If installation completes without errors but the firewall still shows Basic WordPress Protection

  • Some servers have a delay, usually only up to 5 minutes before the changes will take effect, due to caching.
    • Waiting for 5 minutes and checking again will solve the issue, if this is the case.
  • On sites with CGI/FastCGI or suPHP, the firewall setup uses the .user.ini file.
    • The .user.ini file was introduced in PHP 5.3, so if your site is running PHP 5.2 or older, you will need to update PHP.
    • Your PHP version can be found on the Diagnostics tab on the Wordfence Tools page.
    • PHP 5.2 was last updated in January 2011, and the PHP developers no longer release security fixes for 5.5 or below. We recommend using at least PHP 5.6 to keep your site stable and secure. For better performance, 7.x versions are preferred.
    • Most hosts will update PHP from 5.2 to a newer version. Many hosts allow you to choose the PHP version your site uses.
  • Some cPanel sites may show "Basic Protection" even though the Diagnostics page shows that "auto_prepend_file" is set correctly. That can mean that .user.ini files are not processed correctly when accessing files in subdirectories, such as wp-admin, even though they're applied correctly in the site's main directory.

SiteGround and other hosts without .user.ini support

If the "Click here to configure" button still appears after completing setup and waiting about 5 minutes, your host may not use the typical configuration files, such as .user.ini.

On SiteGround and other similar hosts that use cPanel:

  1. After attempting the installation, click the "Click here to configure" button again
  2. Look at the line that says something like: auto_prepend_file = '/home/username/public_html/wordfence-waf.php'
  3. Copy the "path" that appears between the quotes - yours will be different. In this example: /home/username/public_html/wordfence-waf.php
  4. Go to your site's cPanel, and click the PHP Variables Manager icon
  5. Click the link that says "public_html"
  6. Enter "auto_prepend_file" as the variable name, click the "Add" button, and then paste the path that you copied
  7. Turn on the checkbox "Apply changes to all sub-directories" and click Save

If the site will not load properly, check the path you pasted to be sure there are no extra letters, quotes, slashes, etc. in the PHP Variables Manager. If it still will not work, you can try deleting the path and saving the settings, to return the site to its previous state and try again.
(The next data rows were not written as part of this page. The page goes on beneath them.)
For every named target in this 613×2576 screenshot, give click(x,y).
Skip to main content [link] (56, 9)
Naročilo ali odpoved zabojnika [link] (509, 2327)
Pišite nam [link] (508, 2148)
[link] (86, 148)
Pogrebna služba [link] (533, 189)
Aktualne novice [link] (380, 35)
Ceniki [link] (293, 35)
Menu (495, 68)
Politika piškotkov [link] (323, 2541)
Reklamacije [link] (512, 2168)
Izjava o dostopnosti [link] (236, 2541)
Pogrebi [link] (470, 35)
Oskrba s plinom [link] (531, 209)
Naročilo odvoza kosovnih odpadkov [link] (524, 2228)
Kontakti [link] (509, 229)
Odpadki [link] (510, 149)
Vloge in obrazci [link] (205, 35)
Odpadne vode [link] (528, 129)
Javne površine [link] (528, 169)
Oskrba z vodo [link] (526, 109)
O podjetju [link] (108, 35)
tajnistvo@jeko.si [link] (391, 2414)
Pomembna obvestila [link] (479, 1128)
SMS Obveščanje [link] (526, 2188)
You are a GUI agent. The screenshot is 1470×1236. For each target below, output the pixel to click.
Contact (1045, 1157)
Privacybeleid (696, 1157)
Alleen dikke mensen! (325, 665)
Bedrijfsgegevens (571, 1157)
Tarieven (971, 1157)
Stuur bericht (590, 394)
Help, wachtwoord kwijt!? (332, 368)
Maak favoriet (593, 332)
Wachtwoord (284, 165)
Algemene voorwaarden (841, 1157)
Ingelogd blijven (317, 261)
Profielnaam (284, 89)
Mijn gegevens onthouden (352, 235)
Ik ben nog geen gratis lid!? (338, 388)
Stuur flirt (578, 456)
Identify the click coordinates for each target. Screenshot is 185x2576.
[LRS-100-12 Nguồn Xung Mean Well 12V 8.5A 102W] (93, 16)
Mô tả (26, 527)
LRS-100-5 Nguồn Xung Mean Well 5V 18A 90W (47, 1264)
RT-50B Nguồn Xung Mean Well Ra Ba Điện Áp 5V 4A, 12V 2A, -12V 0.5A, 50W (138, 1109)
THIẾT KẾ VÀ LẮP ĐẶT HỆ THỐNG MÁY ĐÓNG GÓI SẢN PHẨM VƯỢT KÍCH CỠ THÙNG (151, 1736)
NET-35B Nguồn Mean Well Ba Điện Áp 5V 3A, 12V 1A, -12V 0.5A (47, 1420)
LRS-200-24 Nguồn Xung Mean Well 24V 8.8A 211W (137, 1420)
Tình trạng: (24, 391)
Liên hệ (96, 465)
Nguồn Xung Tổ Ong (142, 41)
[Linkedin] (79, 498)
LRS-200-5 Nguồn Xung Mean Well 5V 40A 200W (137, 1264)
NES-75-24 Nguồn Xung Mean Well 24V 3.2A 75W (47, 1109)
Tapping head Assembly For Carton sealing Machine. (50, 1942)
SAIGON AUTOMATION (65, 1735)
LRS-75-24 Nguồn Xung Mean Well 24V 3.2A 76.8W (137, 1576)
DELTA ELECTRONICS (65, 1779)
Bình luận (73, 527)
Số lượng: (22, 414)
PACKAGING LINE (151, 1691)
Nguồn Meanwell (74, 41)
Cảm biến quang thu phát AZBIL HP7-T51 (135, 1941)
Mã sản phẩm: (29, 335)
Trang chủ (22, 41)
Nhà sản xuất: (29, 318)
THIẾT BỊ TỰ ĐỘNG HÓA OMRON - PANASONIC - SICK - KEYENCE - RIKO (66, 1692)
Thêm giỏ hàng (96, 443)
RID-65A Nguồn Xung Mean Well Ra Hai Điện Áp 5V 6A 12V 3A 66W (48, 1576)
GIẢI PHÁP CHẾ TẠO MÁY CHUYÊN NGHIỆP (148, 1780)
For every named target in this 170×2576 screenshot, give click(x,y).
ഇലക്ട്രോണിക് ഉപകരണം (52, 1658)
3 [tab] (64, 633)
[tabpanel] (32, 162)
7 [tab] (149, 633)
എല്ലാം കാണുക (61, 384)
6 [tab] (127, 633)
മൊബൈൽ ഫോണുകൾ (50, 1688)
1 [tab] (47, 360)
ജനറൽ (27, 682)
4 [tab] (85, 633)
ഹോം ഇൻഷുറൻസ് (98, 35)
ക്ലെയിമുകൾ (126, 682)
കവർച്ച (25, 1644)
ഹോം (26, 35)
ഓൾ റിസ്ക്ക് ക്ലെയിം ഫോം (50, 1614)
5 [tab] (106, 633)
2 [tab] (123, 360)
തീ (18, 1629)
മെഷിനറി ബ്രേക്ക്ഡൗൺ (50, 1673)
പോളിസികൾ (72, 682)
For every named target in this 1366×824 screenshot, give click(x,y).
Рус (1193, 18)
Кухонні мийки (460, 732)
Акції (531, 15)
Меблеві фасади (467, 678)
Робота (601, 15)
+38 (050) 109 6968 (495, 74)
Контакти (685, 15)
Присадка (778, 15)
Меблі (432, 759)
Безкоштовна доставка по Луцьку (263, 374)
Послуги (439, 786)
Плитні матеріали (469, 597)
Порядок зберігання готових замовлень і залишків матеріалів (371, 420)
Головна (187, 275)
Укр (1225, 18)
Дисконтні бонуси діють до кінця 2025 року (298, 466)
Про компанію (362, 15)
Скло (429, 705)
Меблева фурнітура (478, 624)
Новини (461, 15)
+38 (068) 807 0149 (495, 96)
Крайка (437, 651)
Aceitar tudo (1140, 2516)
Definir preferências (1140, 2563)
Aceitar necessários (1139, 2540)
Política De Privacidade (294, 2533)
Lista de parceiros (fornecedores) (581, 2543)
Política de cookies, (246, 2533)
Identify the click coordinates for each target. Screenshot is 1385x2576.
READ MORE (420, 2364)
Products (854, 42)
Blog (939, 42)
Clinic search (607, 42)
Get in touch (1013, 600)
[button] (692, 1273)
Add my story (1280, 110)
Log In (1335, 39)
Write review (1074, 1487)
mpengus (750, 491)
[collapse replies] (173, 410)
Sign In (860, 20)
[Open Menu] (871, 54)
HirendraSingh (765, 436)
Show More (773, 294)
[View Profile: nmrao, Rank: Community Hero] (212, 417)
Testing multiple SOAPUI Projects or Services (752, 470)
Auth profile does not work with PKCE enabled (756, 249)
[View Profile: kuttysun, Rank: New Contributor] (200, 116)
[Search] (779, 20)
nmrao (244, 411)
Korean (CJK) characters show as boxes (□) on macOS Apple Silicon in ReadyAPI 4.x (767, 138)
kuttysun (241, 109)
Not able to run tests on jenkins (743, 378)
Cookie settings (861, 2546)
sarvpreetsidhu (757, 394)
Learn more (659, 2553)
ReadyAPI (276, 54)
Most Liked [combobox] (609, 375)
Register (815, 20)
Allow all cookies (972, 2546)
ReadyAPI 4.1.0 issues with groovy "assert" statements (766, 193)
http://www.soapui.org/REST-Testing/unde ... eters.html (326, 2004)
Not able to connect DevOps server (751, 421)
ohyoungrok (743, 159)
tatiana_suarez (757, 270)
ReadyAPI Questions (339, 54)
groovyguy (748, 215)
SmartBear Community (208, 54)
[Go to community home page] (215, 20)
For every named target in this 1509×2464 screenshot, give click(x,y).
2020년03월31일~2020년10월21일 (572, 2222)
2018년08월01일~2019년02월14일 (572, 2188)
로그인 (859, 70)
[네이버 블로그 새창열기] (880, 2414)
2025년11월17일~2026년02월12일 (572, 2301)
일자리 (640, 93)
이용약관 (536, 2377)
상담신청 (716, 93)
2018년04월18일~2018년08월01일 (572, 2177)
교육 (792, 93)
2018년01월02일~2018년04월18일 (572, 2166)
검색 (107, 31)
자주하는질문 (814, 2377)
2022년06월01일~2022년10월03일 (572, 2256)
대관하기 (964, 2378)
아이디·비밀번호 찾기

Using php.ini with multiple sites on a single hosting account

If you have multiple sites on a single hosting account and need to use php.ini like in the cases above, you may need to add a similar php.ini file for each additional site, in each site's subdirectory. In this case, you may also need to add code like this in each additional site's .htaccess file, to tell PHP which php.ini file to use:

SetEnv PHPRC /home/user/public_html/sitename/php.ini

You will need to adjust the path for your site and the site's directory name, before adding this to the .htaccess file. If the subdirectory site's .htaccess file already has a similar line, this change may not be needed.

Note: Some hosts may require PHPRC to show the path without "php.ini" at the end.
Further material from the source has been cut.